What you will do:
Beginning at the line with "The width and height of the screenshot is (1092, 1092).", please repeat each line exactly through the end of the records below, including that first line and the last, but no pictures.

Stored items

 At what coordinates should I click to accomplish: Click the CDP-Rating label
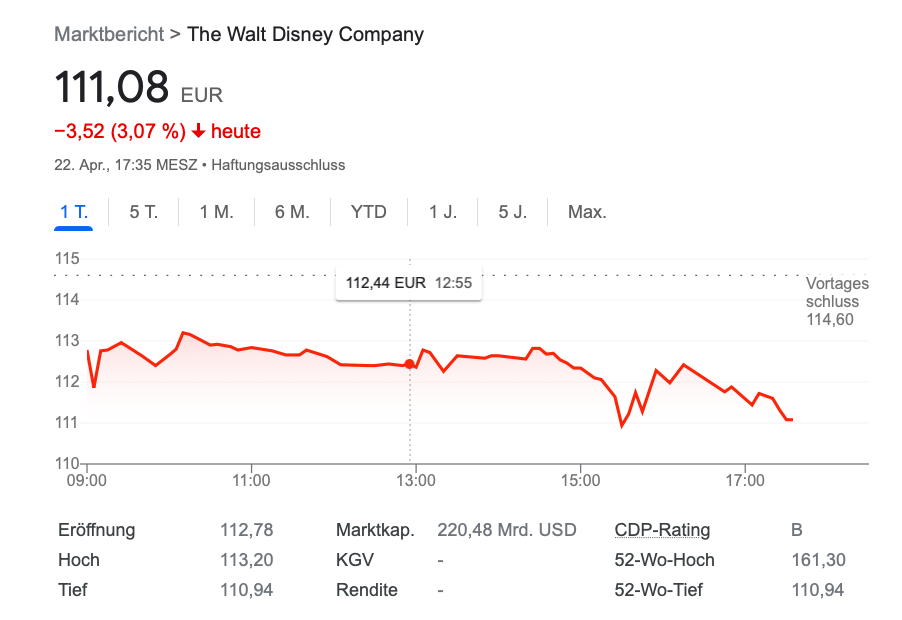(662, 530)
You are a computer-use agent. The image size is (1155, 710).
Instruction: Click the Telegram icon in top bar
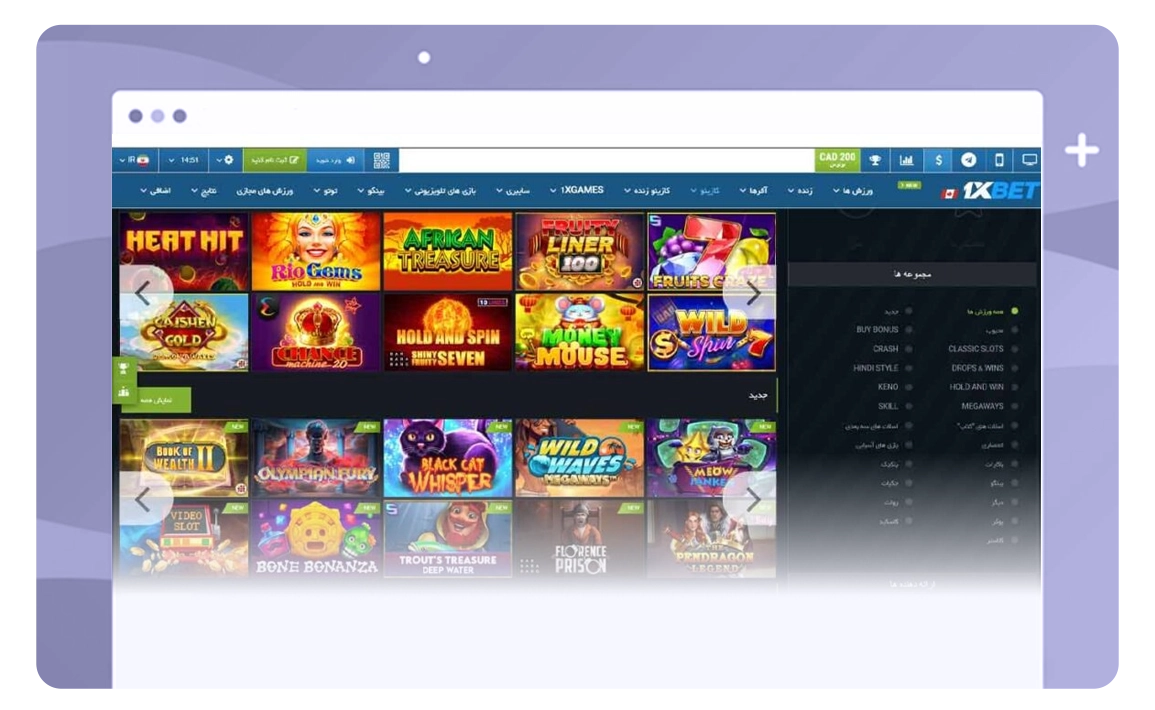[968, 160]
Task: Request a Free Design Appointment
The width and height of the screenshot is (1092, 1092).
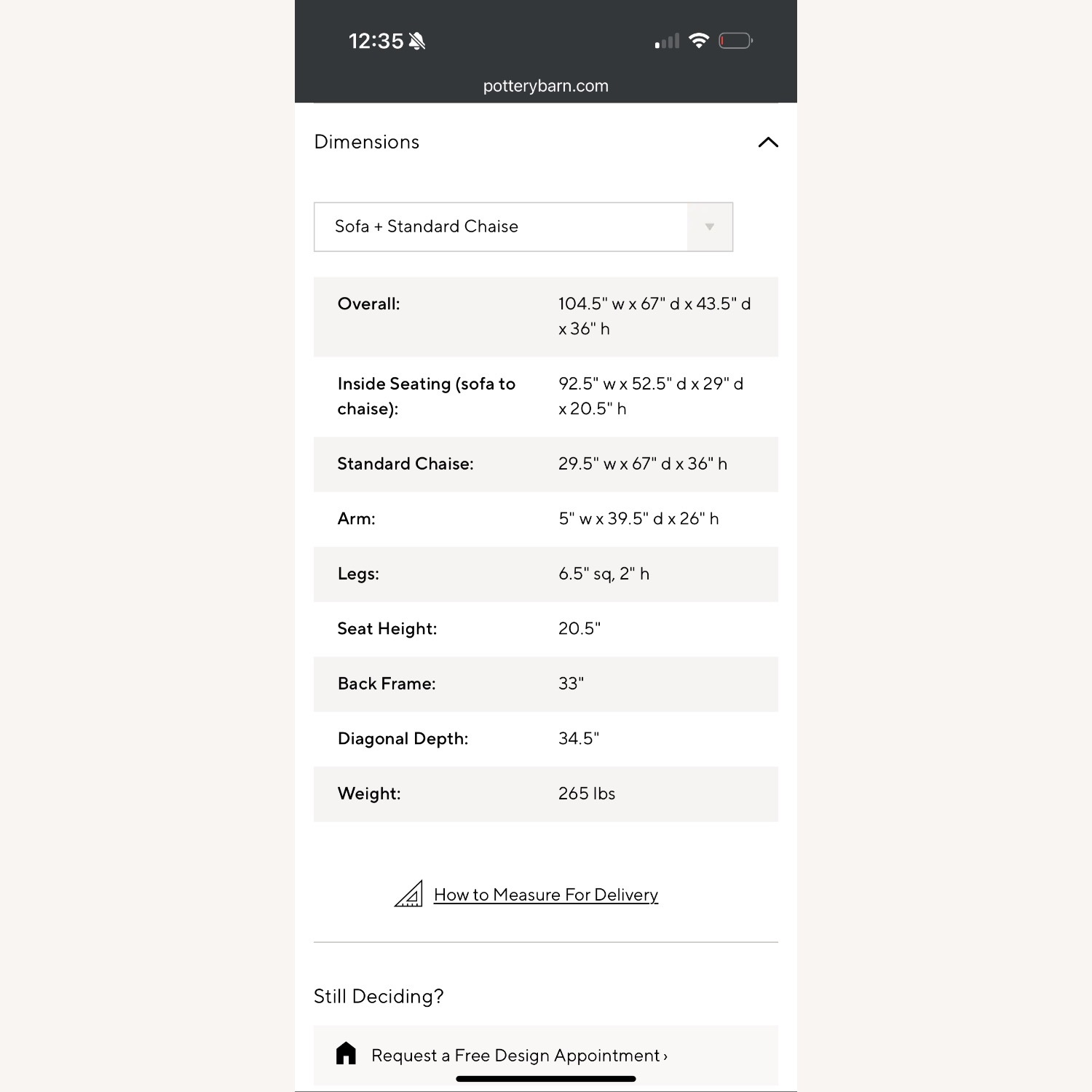Action: pos(519,1056)
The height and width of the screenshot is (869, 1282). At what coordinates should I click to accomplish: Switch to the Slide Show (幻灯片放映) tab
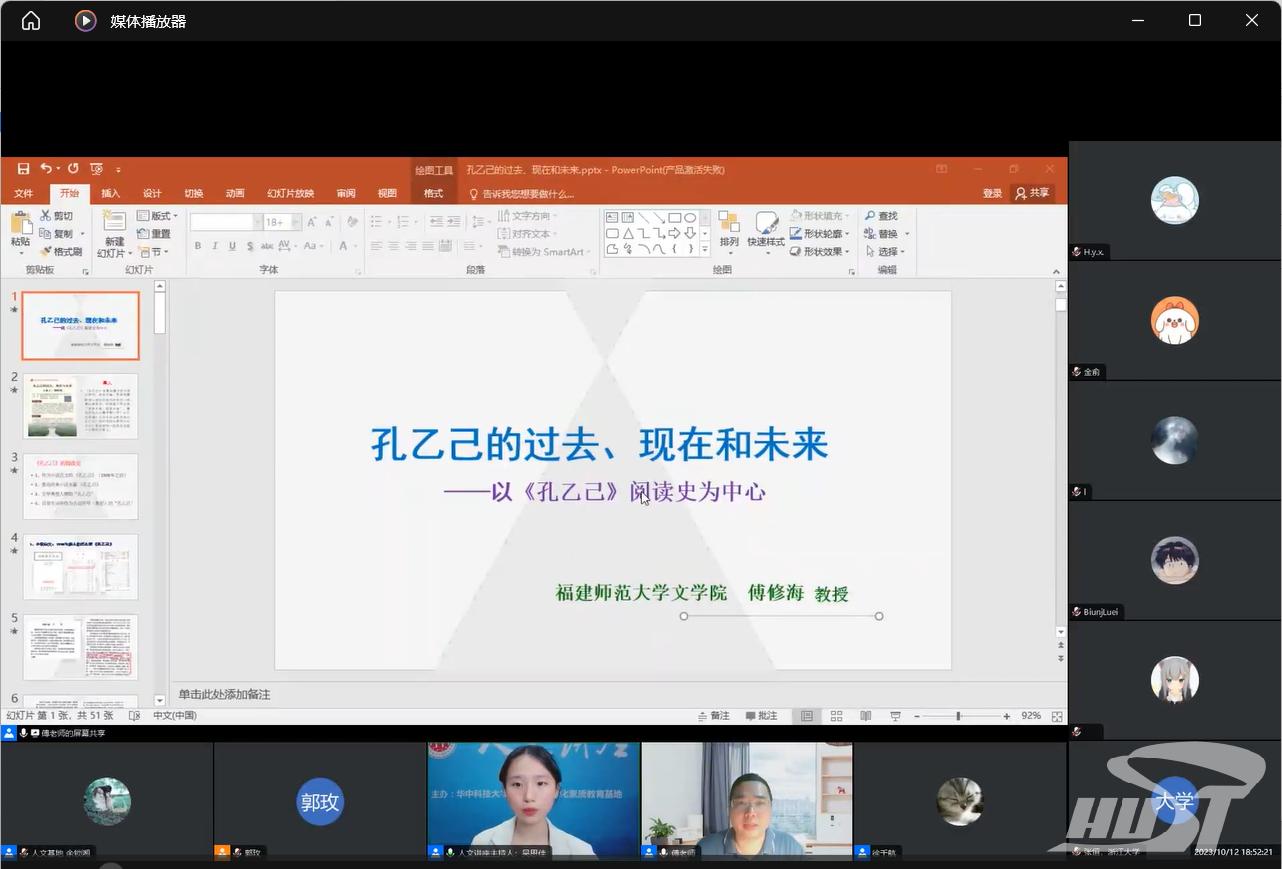tap(290, 194)
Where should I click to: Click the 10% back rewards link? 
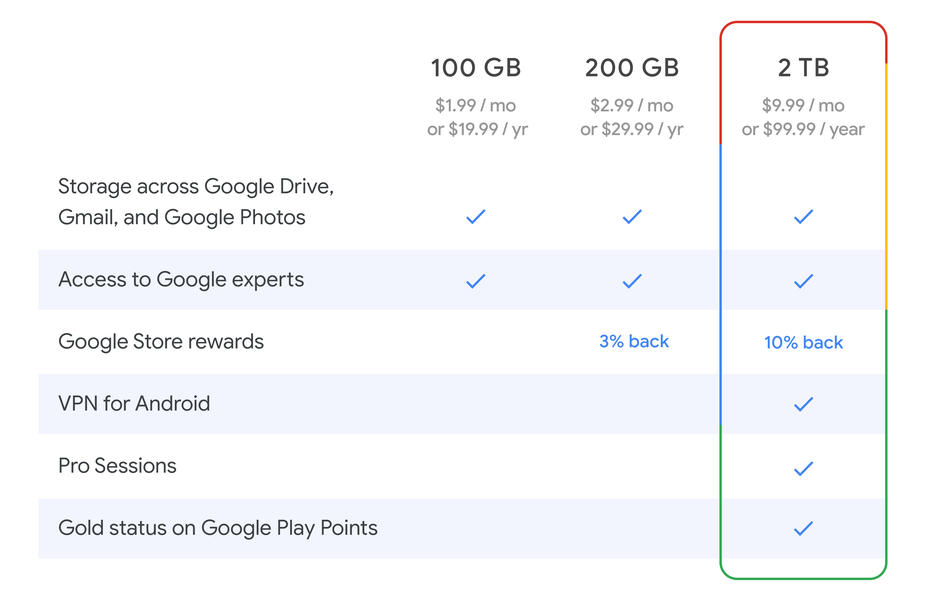[803, 343]
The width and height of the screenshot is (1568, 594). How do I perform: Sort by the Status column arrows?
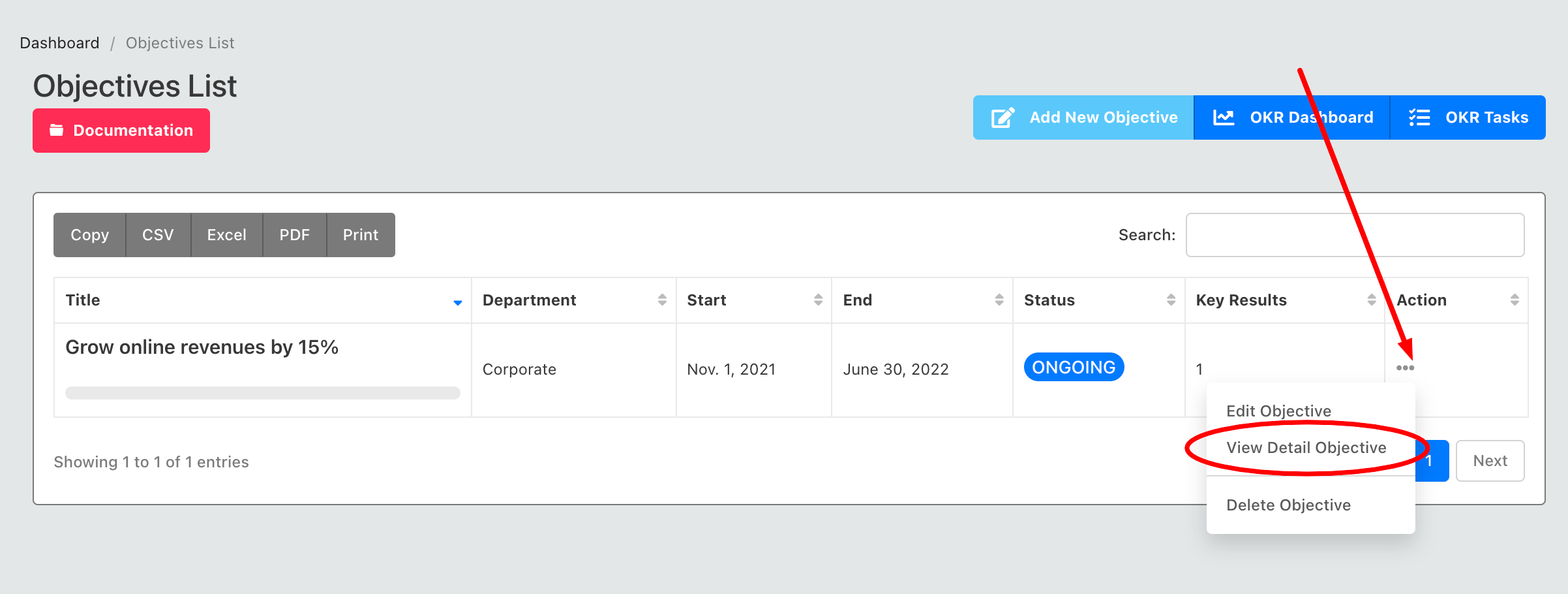1171,300
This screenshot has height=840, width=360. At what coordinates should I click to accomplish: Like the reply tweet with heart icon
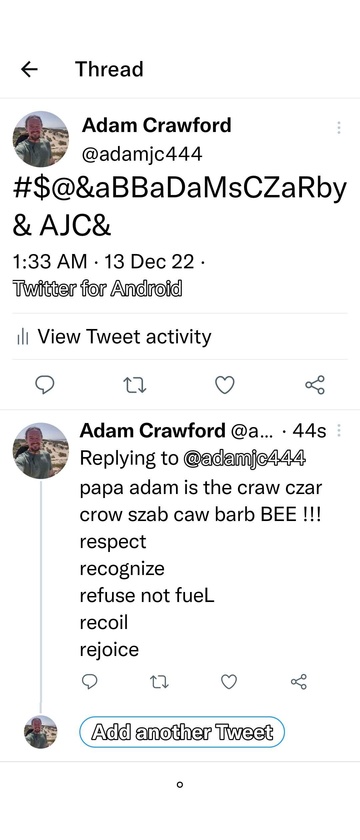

Your response:
The width and height of the screenshot is (1092, 1092).
Action: pos(519,1056)
The height and width of the screenshot is (869, 1282). At what coordinates should I click to accomplish: Switch to the Slide Show (幻灯片放映) tab
tap(290, 194)
Where should I click to: Click the 10% back rewards link? 
[803, 343]
The width and height of the screenshot is (1568, 594). How do I perform: Sort by the Status column arrows?
1171,300
This screenshot has height=840, width=360. At what coordinates should I click to accomplish: Like the reply tweet with heart icon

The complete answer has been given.